Saying you've "done Colombia" after a Medellín trip is like saying you've "done the United States" after a week in New York. Technically accurate. Substantively misleading.
The coastal culture of Cartagena and the Caribbean is almost a different country, Caribbean rhythms, Afro-Colombian heritage, a relationship to time and space that's nothing like the Andean highlands. Cali has the most alive salsa scene on earth and a heat that changes how people move and talk. The Llanos have a cowboy culture that predates the Spanish and has been almost entirely ignored by the travel industry. Leticia, on the Amazon, is a world unto itself.
What You Miss in the Bubble
Even within Medellín, there's more than most people find. Belén is a neighborhood most foreigners have never heard of, and it gives you the city at its most local: tiendas where the corner store doubles as a social club, kids' football on traffic-clogged streets, families on Sunday in the park with no interest whatsoever in being interesting to anyone.

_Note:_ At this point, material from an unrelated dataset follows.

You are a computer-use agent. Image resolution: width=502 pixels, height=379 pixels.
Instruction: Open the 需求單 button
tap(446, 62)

Envigado, technically a separate municipality, is fifteen minutes from El Poblado by metro and feels entirely different. Cheaper, quieter, less performed. The Sunday market at Llano Grande is the best version of what this region actually eats when it's not trying to impress you.

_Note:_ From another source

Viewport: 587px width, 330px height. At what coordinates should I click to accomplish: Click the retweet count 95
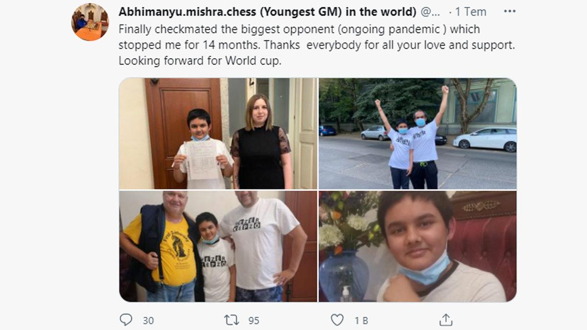tap(253, 320)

The real Medellín is also more complicated than the tourism version. There are neighborhoods where I don't go at night, not because of paranoia but because the risk is real. The transformation of the past two decades is genuine and worth celebrating, but it is not complete, and presenting the city as uniformly safe and sorted is a disservice to the people who still navigate the parts that aren't.
How to Actually See More
The simplest thing: slow down. Most people move too fast. A week in Medellín, a few days in Cartagena, a quick hop to Bogotá, that's a travel highlight reel, not a country. If you have two weeks, pick two places and go deep instead of collecting cities like airport stamps.

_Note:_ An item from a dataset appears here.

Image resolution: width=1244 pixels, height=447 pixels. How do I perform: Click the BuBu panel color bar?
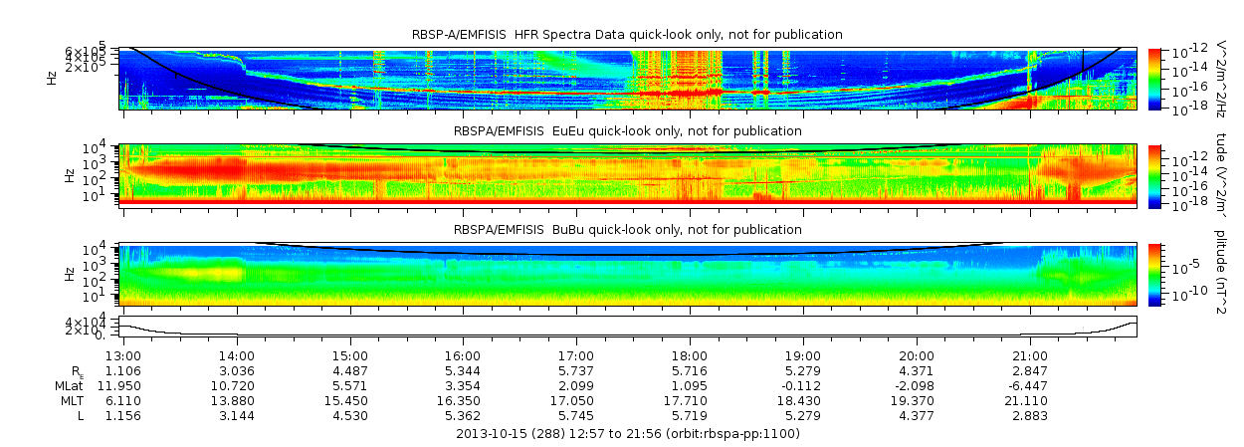1154,274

Talk to Colombians, not just expats. The expat community in El Poblado is large, helpful, and will give you excellent recommendations that are all, by definition, filtered through an expat lens. That's useful but limited. The barista who's lived in Laureles her whole life knows things the guy who's been here six months doesn't.
Learn some Spanish. Even ten words changes everything. It's not just about communication, it's a signal. When you try, even badly, you become a different kind of visitor. People tell you things. Doors that are technically open but practically closed to most tourists start to actually open.
And come back. Colombia is not a one-trip country. It's a place that rewards return visits more than almost anywhere I've traveled. The first time teaches you the outlines. The second time is when it actually gets interesting.
What Medellín Is Good For
None of this is an argument against coming to Medellín. It's an argument against thinking Medellín is the whole argument.
This city is an extraordinary base. The infrastructure for remote work is mature. The coffee is the best I've found anywhere. The spring weather, 72°F, every day, no exceptions, is legitimately not something you appreciate until you've lived somewhere else for a while. The food has quietly become exceptional. The transformation story, told honestly and without the marketing gloss, is one of the most interesting urban stories of the past twenty years.
Start here. Use it as a base. Then go find the other 92%.